Further, iPSC generated from patients with genetic diseases can be corrected for the genetic defect and then used to replace the damaged tissue or regenerate new tissue for damaged organs. This is an application we are currently researching, using our lentiviral vector and RNA technologies to modify defective genes; the stem cells then replicate, with the resulting cells carrying and passing on the modified gene material.
This is an exciting time for our research, and the list of potential diseases is really significant.
Two Chinese studies caused a stir in the media, when results published in Nature and Cell Stem Cell showed that stem cells created from mouse skin cells – induced pluripotent stem cells, or iPSCs – had the ability to regenerate in much the same way as embryonic stem cells, resulting in both cases in the birth of baby mice.
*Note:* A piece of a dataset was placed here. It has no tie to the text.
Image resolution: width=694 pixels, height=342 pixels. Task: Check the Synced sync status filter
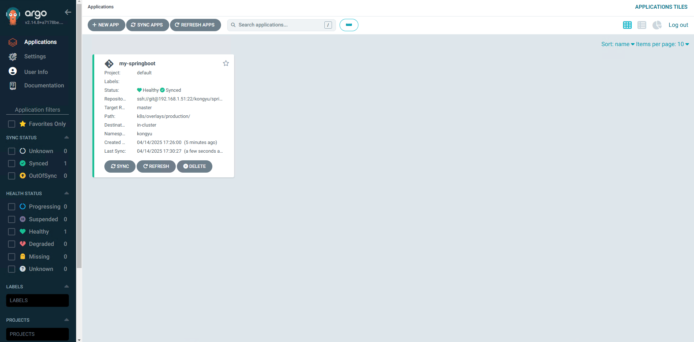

iPSCs can potentially circumvent the use of ethically controversial human embryonic stem cells and provide many opportunities for therapeutic applications. Of course, much research is yet to be done before this approach can be brought to the clinic.
VIRxSYS is currently working to develop safer methods for creating induced pluripotent stem cells using the company’s proprietary spliceosome-mediated RNA trans-splicing (SMaRT™) and lentiviral gene delivery platform technologies; our research was recently funded by a grant [link to press release on VIR website] from the Maryland Stem Cell Research Commission.